Wednesday, June 30, 2010

Optimization changes, somewhat promising test results

I replaced the KeyError exception with a conditional inside the matcher's main loop, turns out it's actually slower. I also added a flag on each node to avoid revisiting higher nodes on each run, which was actually a significant speedup since it reduces the comparisons by ~30%! Some new test results now look promising. I'm currently focusing on single-file runs since they are simpler. Running the command below:

time for((c=1;c<=20;c++)) do 
./test2to3.sh -f isinstance -f raise -f zip -f raw_input -f buffer \
  ../django-3k/django/core/servers/basehttp.py
done

yielded: 

real 0m10.324s 
user 0m9.709s 
sys 0m0.292s  

The results of a control run with the original code were these:
real 0m11.237s 
user 0m10.701s 
sys 0m0.308s  

(These were actually the best out of 10 runs, given time's inconsistency; results were still lower on average. I'll redo the tests with profile when I'll have more time)

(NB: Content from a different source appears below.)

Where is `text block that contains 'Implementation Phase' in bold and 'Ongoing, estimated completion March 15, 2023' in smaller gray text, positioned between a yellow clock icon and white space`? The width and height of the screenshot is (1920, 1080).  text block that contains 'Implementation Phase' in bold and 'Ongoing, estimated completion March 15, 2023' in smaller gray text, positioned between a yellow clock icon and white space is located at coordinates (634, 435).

 That's only a slight improvement and there's a catch, basehttp.py is quite a large file. But I'm happy with the fact that it can at least run with roughly the same speed.

An issue I'm currently concerned with is that really common subpatterns may add a significant overhead when they are matched. For example )->trailer->power may be matched a few hundred times; this means that we'll have to update the match sets of perhaps 20-30 fixers, and check if the fixer matches every single time.

If we remove common subpatterns, it will probably speed things up(for example, for the case of raw_input we can throw away all subpatterns except the one starting with 'raw_input'); but then the matcher won't be 100% accurate(although only in very few cases on well-formed code). It can however send candidate nodes to the existing matcher(that's what it does anyway right now to fill the pattern variables) which can reject them. Plus this could also deal with negated patterns; just ignore them and the original matcher will do the work. I'll give it a try next week to see if it justifies the added complexity.

Plus I changed the blog's template to something that won't hurt your eyes as much.